(Items from a data source)
*** Block opens ***
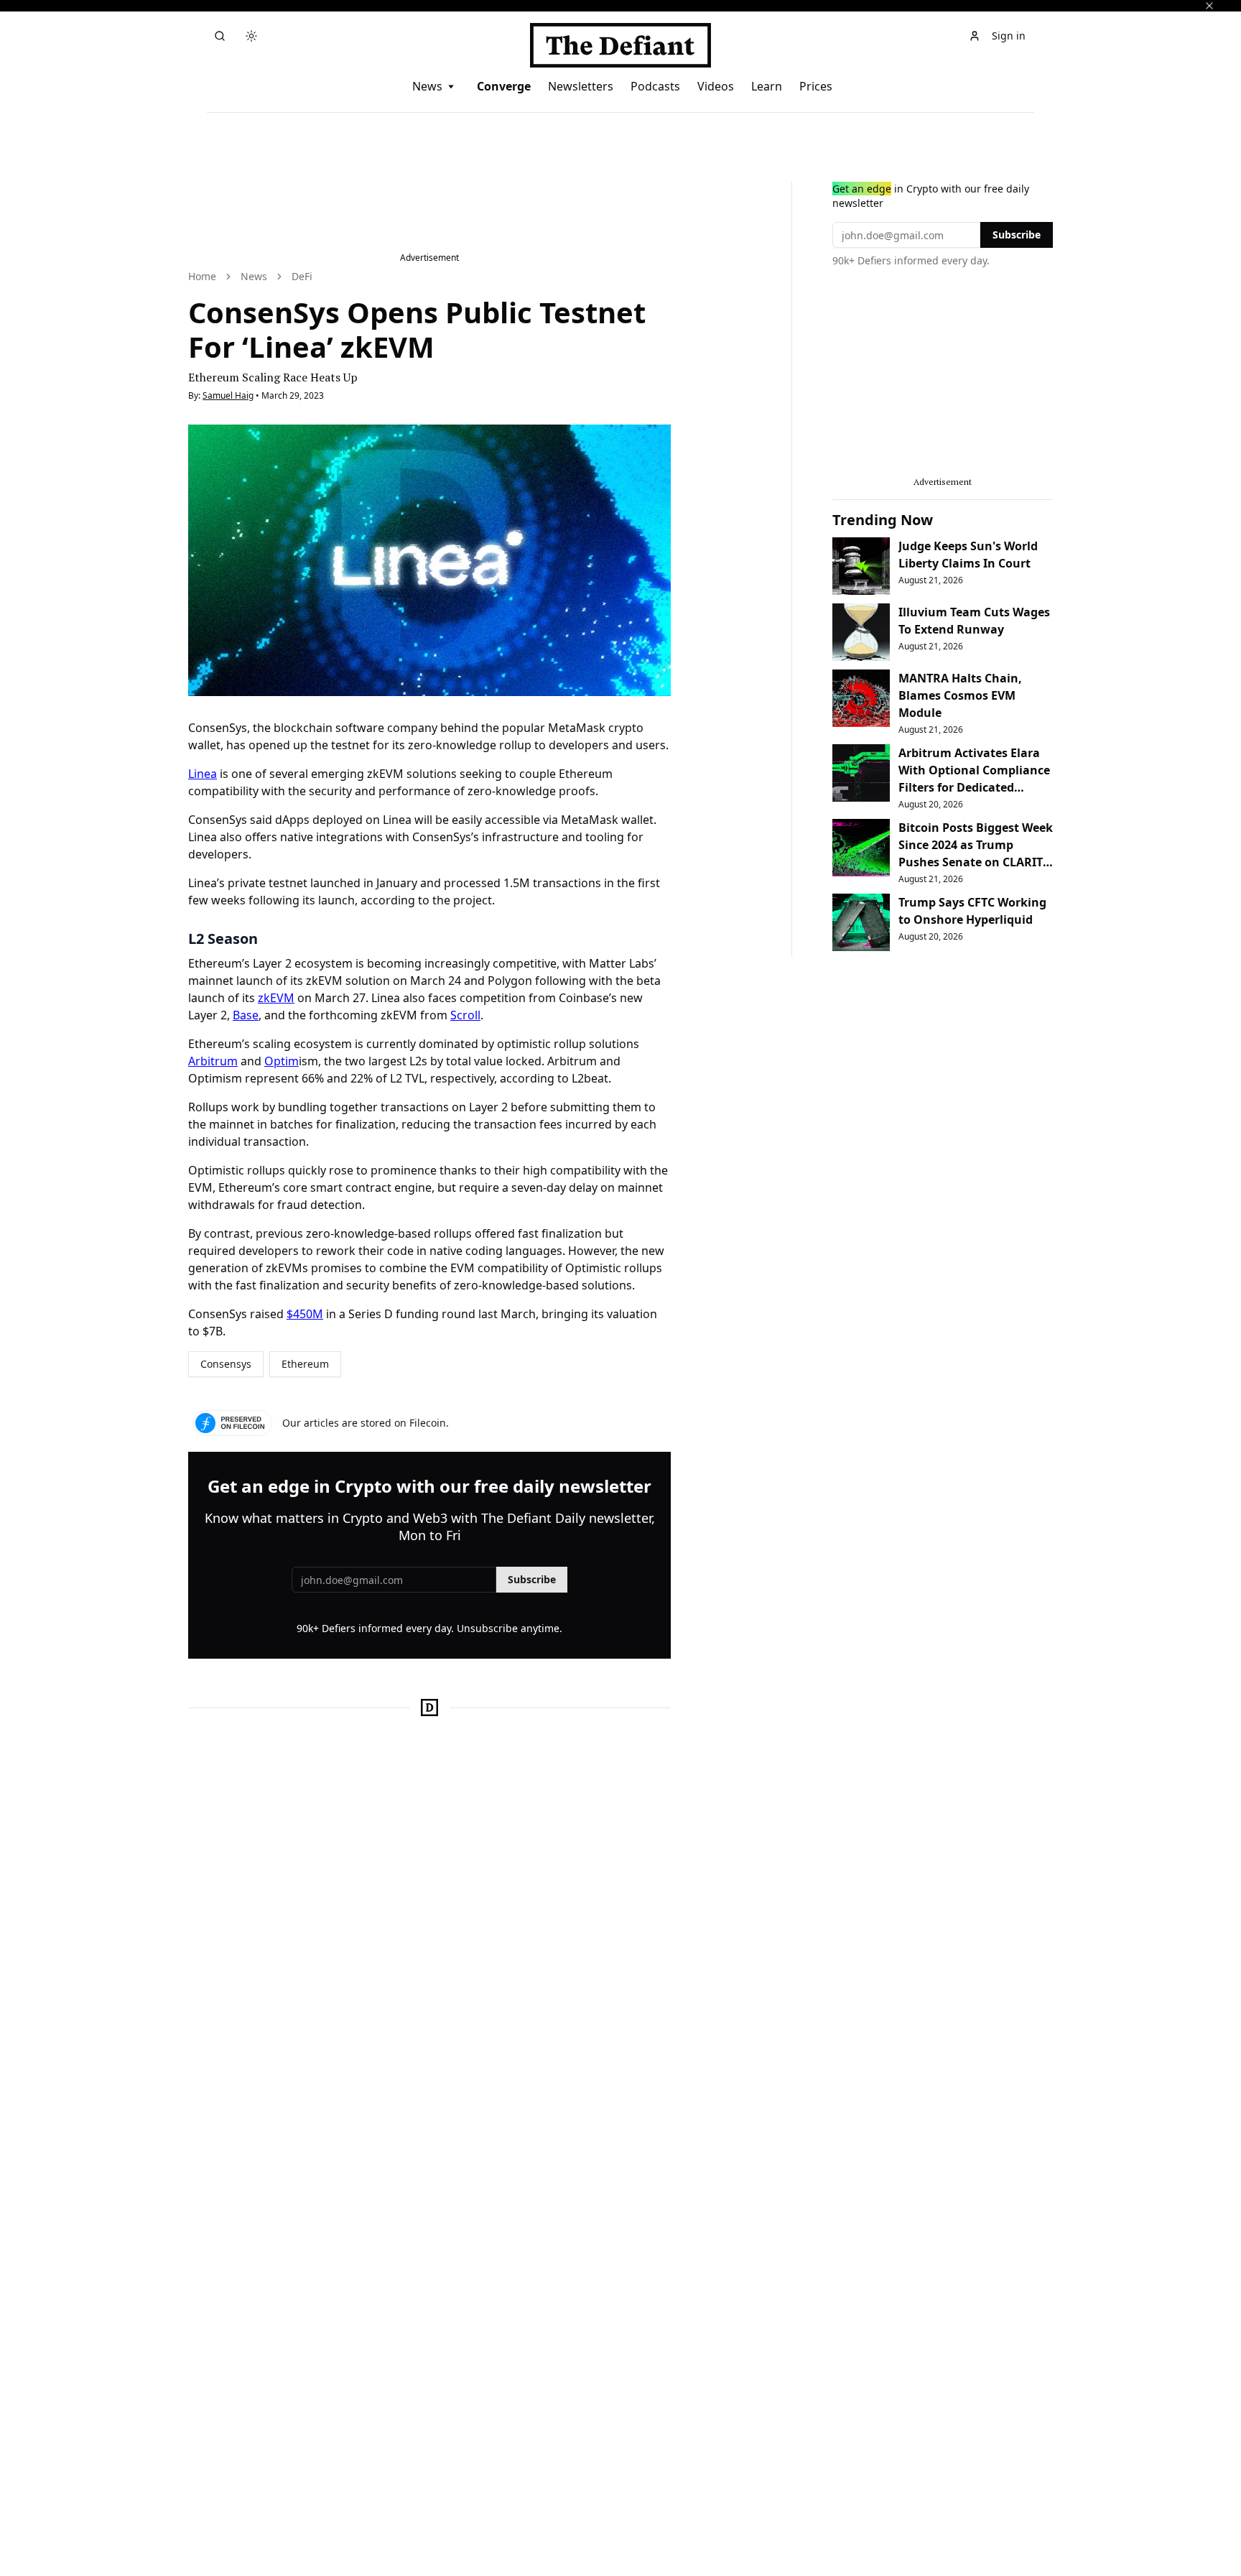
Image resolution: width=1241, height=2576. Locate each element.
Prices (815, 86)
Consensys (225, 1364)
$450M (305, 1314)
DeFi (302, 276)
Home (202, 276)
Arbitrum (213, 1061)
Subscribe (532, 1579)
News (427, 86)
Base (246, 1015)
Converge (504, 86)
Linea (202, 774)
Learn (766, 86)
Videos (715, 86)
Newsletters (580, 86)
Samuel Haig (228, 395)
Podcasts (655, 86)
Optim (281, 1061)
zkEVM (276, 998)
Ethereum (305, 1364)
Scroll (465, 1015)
*** Block closes ***
## [WORK INSTRUCTIONS]
Take the line with "Base (246, 1015)" and all lines after it through the end of the records, and write them out exactly; include nothing else.

## [YOUR RESPONSE]
Base (246, 1015)
Converge (504, 86)
Linea (202, 774)
Learn (766, 86)
Videos (715, 86)
Newsletters (580, 86)
Samuel Haig (228, 395)
Podcasts (655, 86)
Optim (281, 1061)
zkEVM (276, 998)
Ethereum (305, 1364)
Scroll (465, 1015)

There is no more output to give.